Igualmente, en ese roce cotidiano las niñas y los niños aprenden algo importante: que las convicciones propias no son el centro del mundo. Que existen otras formas de vivir, de pensar, de nombrar lo real. Y que, lejos de debilitarnos, ese descubrimiento nos hace más lúcidos. La capacidad crítica no nace en el aislamiento, sino en el encuentro. Se forja cuando nuestras ideas se ven obligadas a dialogar, a defenderse, a transformarse.
Pero convivir no es fácil, y menos hoy. Por eso tantos jóvenes se repliegan en la soledad y en la frialdad de las pantallas.

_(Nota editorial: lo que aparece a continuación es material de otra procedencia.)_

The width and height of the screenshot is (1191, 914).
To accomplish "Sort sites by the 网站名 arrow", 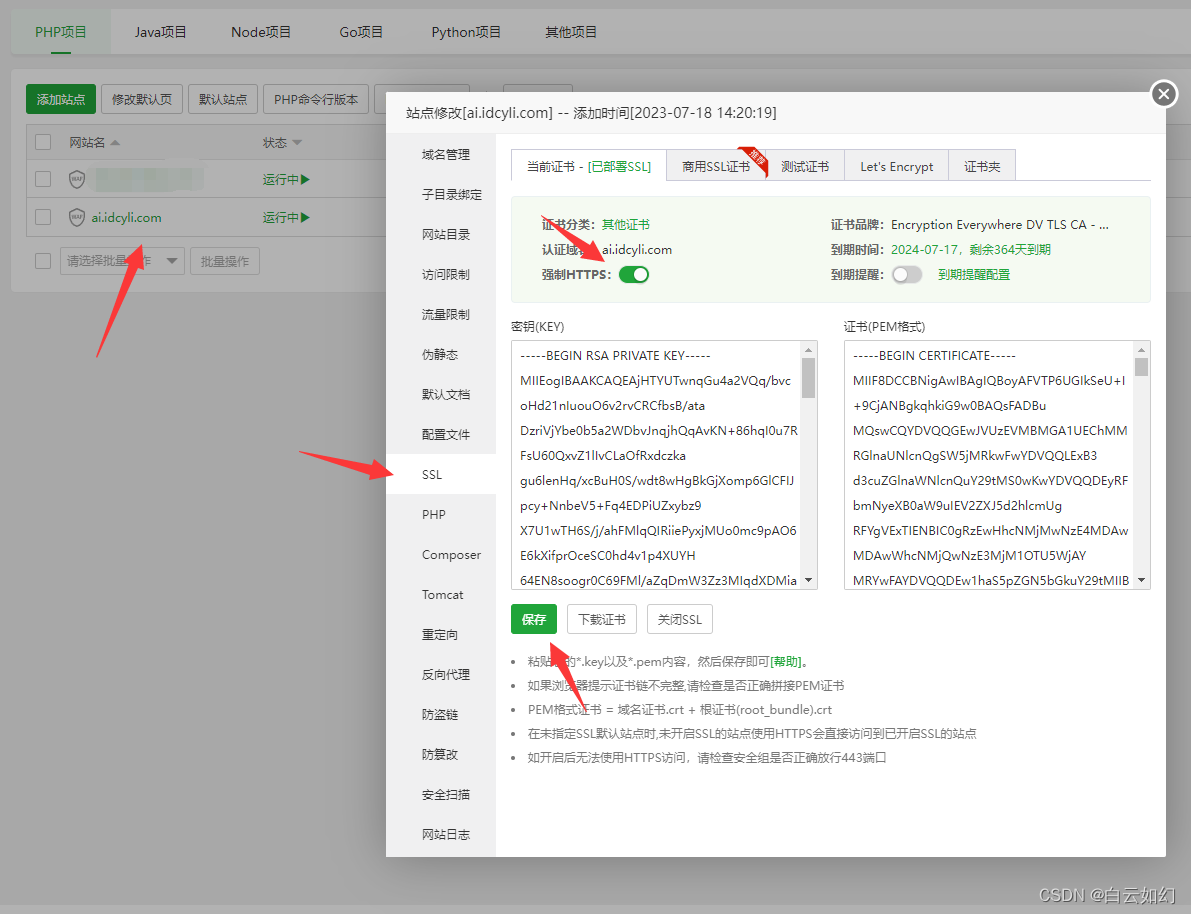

También yo, quien a veces me defino (medio en broma, lo que implica que la otra mitad es cosa seria) como misántropo, soy consciente de que la cercanía puede incomodar, el desacuerdo puede tensar, la diferencia puede herir. Por eso sé también que la escuela pública es un espacio donde se aprende a cuidar esos vínculos: a discutir sin humillar, a escuchar sin rendirse, a sostener la palabra sin borrar al otro. Cada conflicto que no se rompe, que no se niega, que se trabaja, es una pequeña victoria de la vida común.
«Necesitamos al otro no porque nos confirme, sino porque nos descoloca, nos amplía»

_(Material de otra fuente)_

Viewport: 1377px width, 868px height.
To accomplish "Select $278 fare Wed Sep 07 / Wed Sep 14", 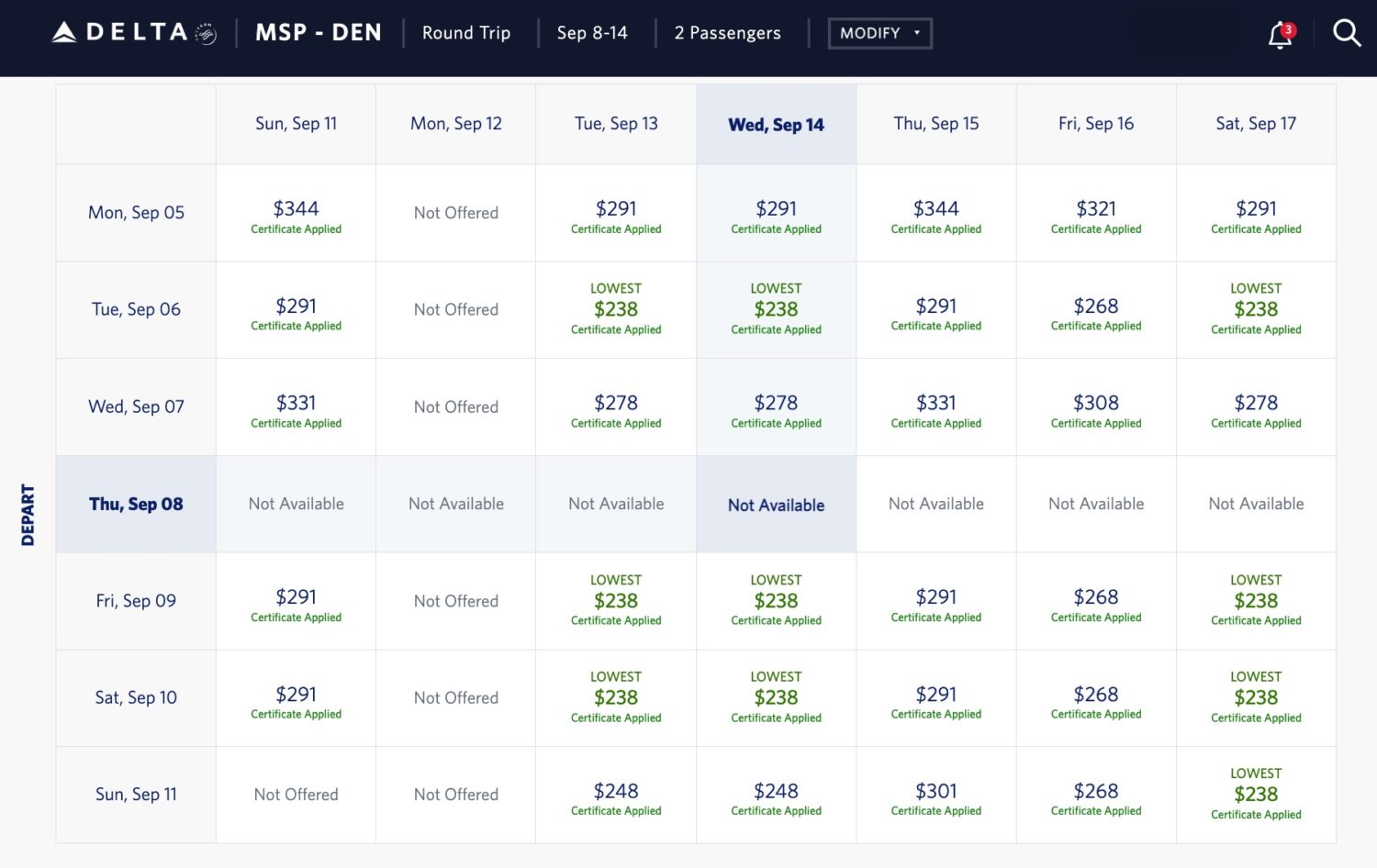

Hay, en todo ello, una dimensión casi invisible pero esencial: la experiencia de reconocerse en un mundo compartido. De entender que la sociedad no es una suma de individuos aislados, sino una red de dependencias, de afectos, de responsabilidades cruzadas. Que necesitamos al otro no porque nos confirme, sino porque nos descoloca, nos amplía, nos obliga a salir de nosotros mismos.
Cuidar la Escuela Pública es, en este sentido, proteger un espacio donde esa experiencia sigue siendo posible. Un lugar donde la mezcla no es un problema a resolver, sino una riqueza a cuidar. Donde cada día se ensaya, sin grandilocuencia, una forma de convivencia que nuestra sociedad parece olvidar con demasiada facilidad.
Quizá por eso la Escuela Pública importa tanto. Porque en sus aulas se aprende algo que no aparece en los exámenes: a decir, con todas las dudas y todas las diferencias, “no eres como yo, pero quiero que estés aquí, necesito que existas”. Y en esa frase sencilla, casi humilde, se juega algo enorme: la posibilidad de una sociedad más abierta, más justa y, también, más humana. Porque siempre habrá mentes y máquinas dispuestas a simplificar el mundo, a volverlo liso, silencioso, idéntico. Pero, a cambio, siempre habrá personas dispuestas a impedir la entrada de los bulldozer en la Escuela Pública, uno de los pocos lugares que nos quedan para alentar la esperanza en un futuro más justo, más compartido, más sereno, mejor.
Referencia
Augé, M., & Mizraji, M. (2017). Los «no lugares» espacios del anonimato : una antropología de la sobremodernidad (Edición conmemorativa. ed.). Barcelona: Gedisa.